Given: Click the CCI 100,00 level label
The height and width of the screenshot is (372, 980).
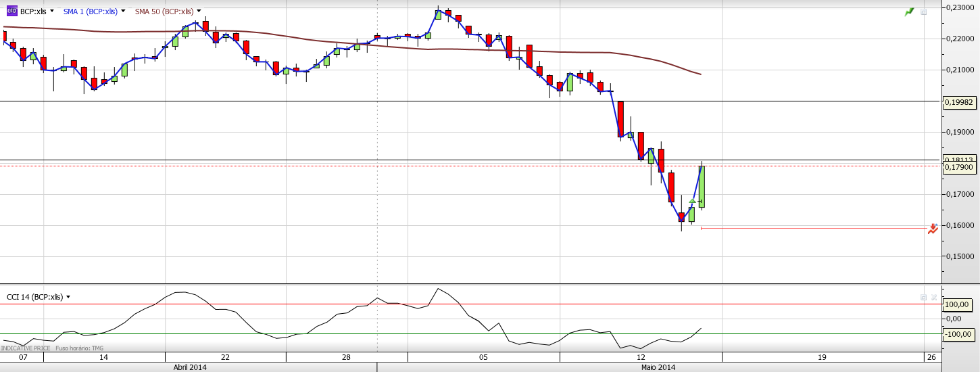Looking at the screenshot, I should [x=958, y=304].
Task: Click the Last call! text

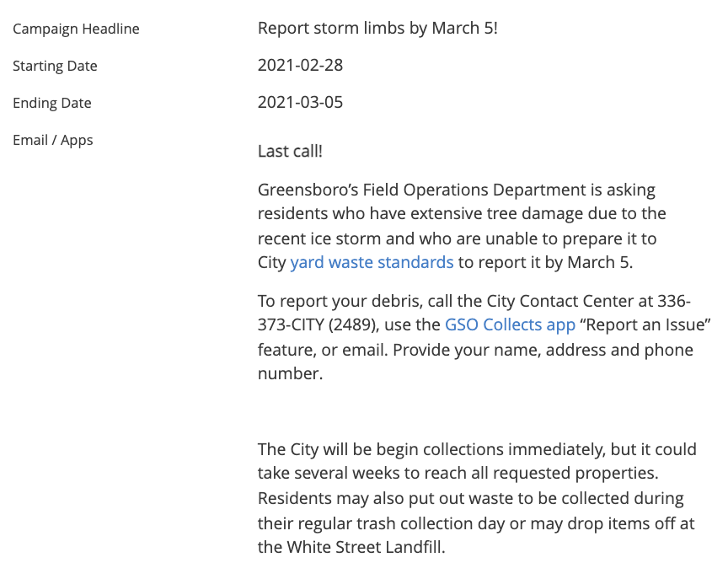Action: 290,152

• [Assignment] Please retype every entry above exactly, leaving out any picture.

• [Exercise solution]
Given: Click the CCI 100,00 level label
The height and width of the screenshot is (372, 980).
Looking at the screenshot, I should [x=958, y=304].
Task: Click the Last call! text

Action: 290,152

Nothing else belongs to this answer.